- Origin: Toronto, Ontario, Canada
- Genres: Indie Rock
- Years active: 2012–present
- Label: Hand Drawn Dracula
- Members: Brian Borcherdt Leon Taheny
- Website: Official site

= Dusted (Canadian band) =

Canadian indie rock band

Dusted is a Canadian indie rock band, whose core members are Brian Borcherdt and Leon Taheny. Their music features Borchert's songs and vocals.

==History==
Dusted began following the release of Brian Borcherdt's 2008 solo EP, Coyotes. With a new set of songs Brian began producing the album in Nova Scotia and then in Toronto, checking into a renovated garage studio with engineer Leon Taheny. The final album, still under Brian Borcherdt's name, was signed to Polyvinyl for international release. Months before the release date the project name changed to Dusted to give the album a fresh start, away from the singer/ songwriter world. Leon Taheny then joined on as a drummer/ bassist to support the album, touring with Perfume Genius and playing festivals like Osheaga and SXSW. Blackout Summer, the follow-up album, once again featured stripped back solo performances yet was mostly full-band arrangements, featuring Anna Edwards-Borcherdt, Anna Ruddick, Robbie Grunwald, Simone TB, and Loel Campbell.

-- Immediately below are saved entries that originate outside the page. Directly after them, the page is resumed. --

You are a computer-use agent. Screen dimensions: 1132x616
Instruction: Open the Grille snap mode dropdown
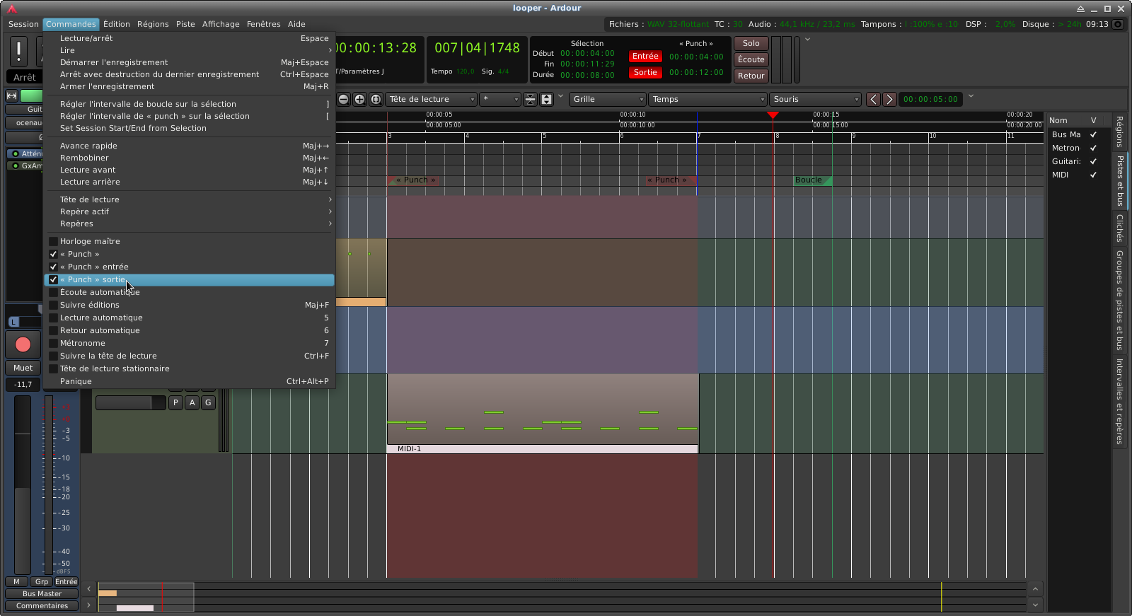coord(607,100)
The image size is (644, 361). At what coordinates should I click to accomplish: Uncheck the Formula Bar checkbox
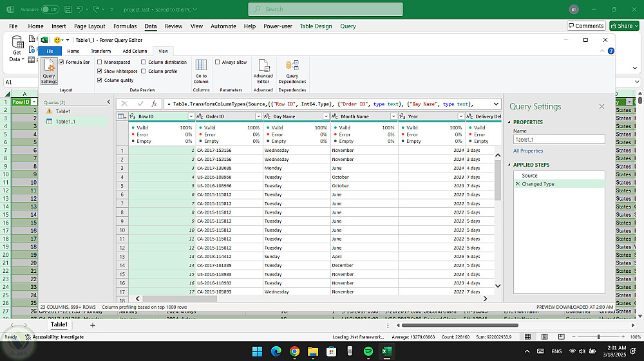coord(62,62)
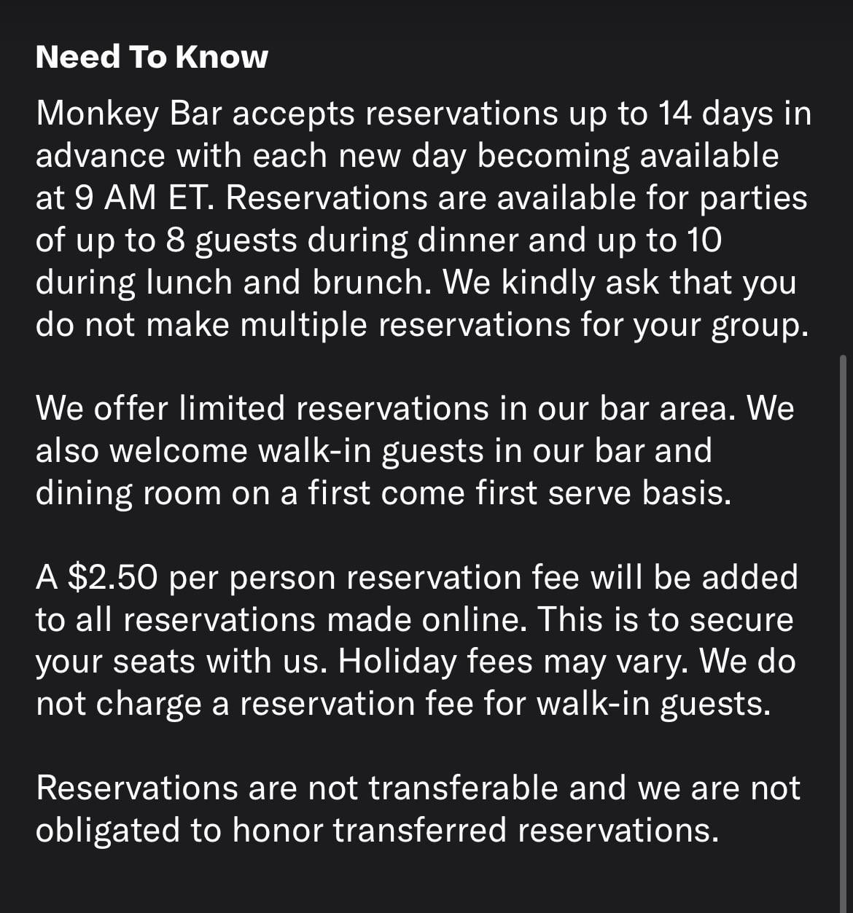853x913 pixels.
Task: Click the "Holiday fees may vary" sentence
Action: point(514,662)
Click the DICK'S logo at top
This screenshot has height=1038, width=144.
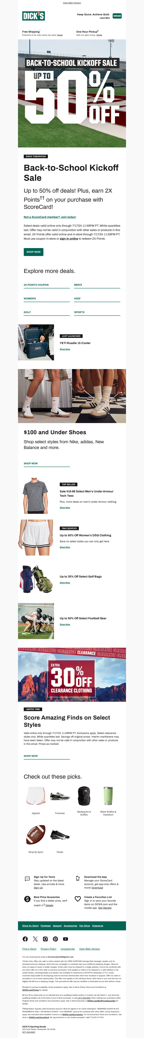click(x=33, y=16)

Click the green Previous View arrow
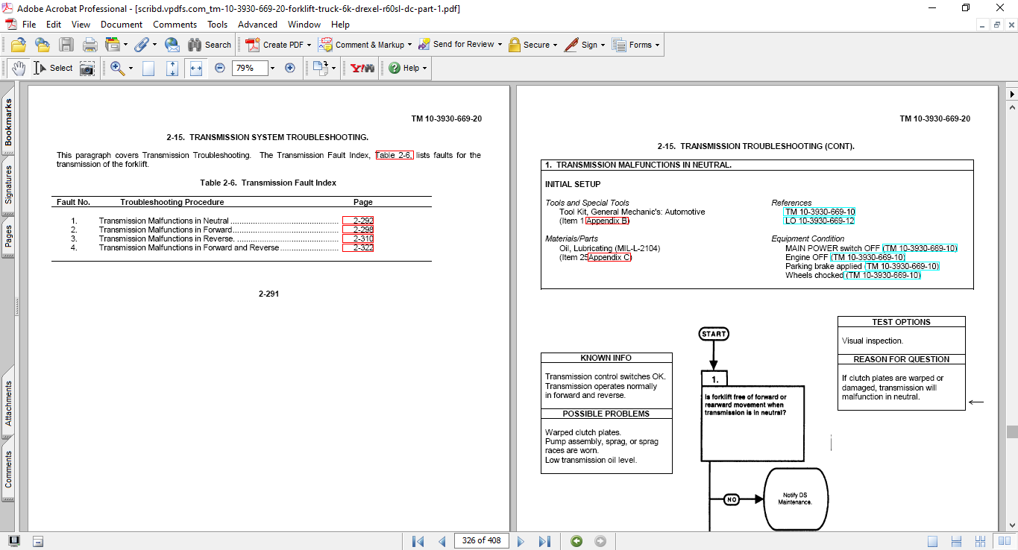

Dusted's debut album Total Dust, was released on Hand Drawn Dracula on July 10, 2012. The album featured low-fidelity guitar and keyboard rock music overlaid combined with Borcherdt's lyrics. That year the band performed in support of the album at various clubs, including at the El Macombo in Toronto as part of the NXNE festival.

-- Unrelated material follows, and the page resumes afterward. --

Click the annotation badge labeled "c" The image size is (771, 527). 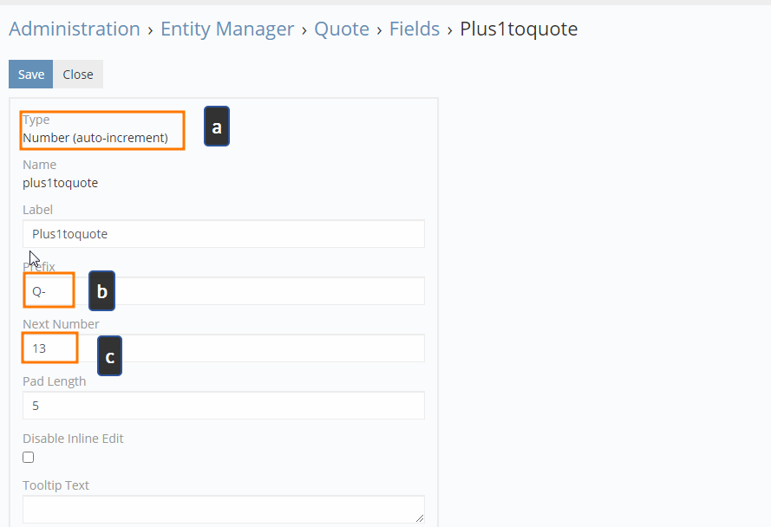point(109,355)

Six years later, in 2018, Dusted released a second album, Blackout Summer. The album features Borcherdt's vocals over electronic rock sounds of guitar, keyboard and bass. Borcherdt's wife Anna Edwards, as well as Anna Ruddick and drummer Loel Campbell, performed on the album.

In 2021, Dusted announced their third album, appropriately titled III. It was released on July 23, 2021, via AWAL.